En utilisant des méthodes issues de l’apprentissage automatique, un champ d’étude de l’intelligence artificielle, de nombreuses techniques ont été développées pour essayer d’apprendre à anticiper ces dépassements de seuil et ainsi pouvoir remplacer les pièces avant qu’elles ne deviennent défaillantes. Grâce à cela on peut à la fois augmenter la fiabilité des systèmes embarqués et diminuer les coûts de maintenance en anticipant au mieux les besoins de changement de pièce et de réparation, ce qu’on appelle la maintenance prédictive. Néanmoins, ces méthodes demandent énormément de données et des ordinateurs très puissants pour fonctionner. C’est pourquoi elles ne fonctionnent que lorsqu’un avion est au sol et connecté à de puissants centres de calcul.

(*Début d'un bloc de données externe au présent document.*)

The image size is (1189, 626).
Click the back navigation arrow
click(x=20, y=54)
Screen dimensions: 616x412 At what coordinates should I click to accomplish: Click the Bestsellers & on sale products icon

Avec le développement de liaisons de données de plus en plus efficaces entre l’avion et le sol utilisant, par exemple, des connexions satellites, la voie est ouverte au développement de méthodes qui pourraient fonctionner pendant le vol en envoyant les données en temps réel à une station au sol. Néanmoins, les connexions satellites sont encore trop limitées pour envoyer la totalité des données collectées dans l’avion et sont par ailleurs très onéreuses.

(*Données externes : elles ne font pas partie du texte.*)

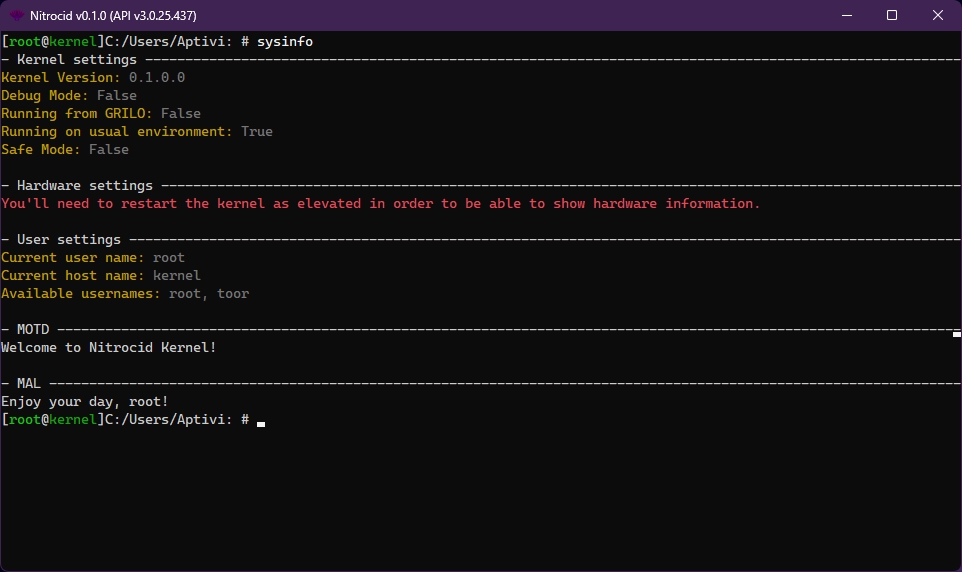Click the User settings section header

coord(68,240)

Le but de sa thèse, à l'intersection entre les statistiques appliquées et l’architecture logicielle, est de proposer une nouvelle méthode d’apprentissage automatique qui fonctionnera en temps réel malgré ces contraintes de communication. Pour cela, la solution que Nicolas Aussel propose opérera en deux temps. Premièrement, un programme d’apprentissage automatique embarqué dans l’avion estimera en temps réel les risques de défaillance ainsi que l’incertitude associée à cette estimation. Deuxièmement, dès lors que ces risques deviennent trop importants ou l’incertitude trop élevée, les données pertinentes sont transmises à la station au sol qui effectue un calcul plus précis et décide de la marche à suivre. Si les seuils de sécurité ne sont pas dépassés, la station au sol propose une correction au programme embarqué dans l’avion afin qu’il améliore ses prochaines estimations. Si, au contraire, les risques de défaillance sont avérés, la station au sol envoie une notification à l’équipage de l’avion et au personnel de maintenance de l’aéroport de destination pour automatiquement planifier une maintenance. Dans cette manière de procéder par un dialogue entre deux programmes aux capacités très différentes situés l’un dans l’avion et l’autre au sol qui collaborent sur la même tâche, les deux programmes sont appelés des agents communicants hétérogènes. Cette approche permettra de rendre les systèmes aéronautiques encore plus fiables, de diminuer les coûts de maintenance et de réduire les risques de retard importuns pour cause de panne imprévue.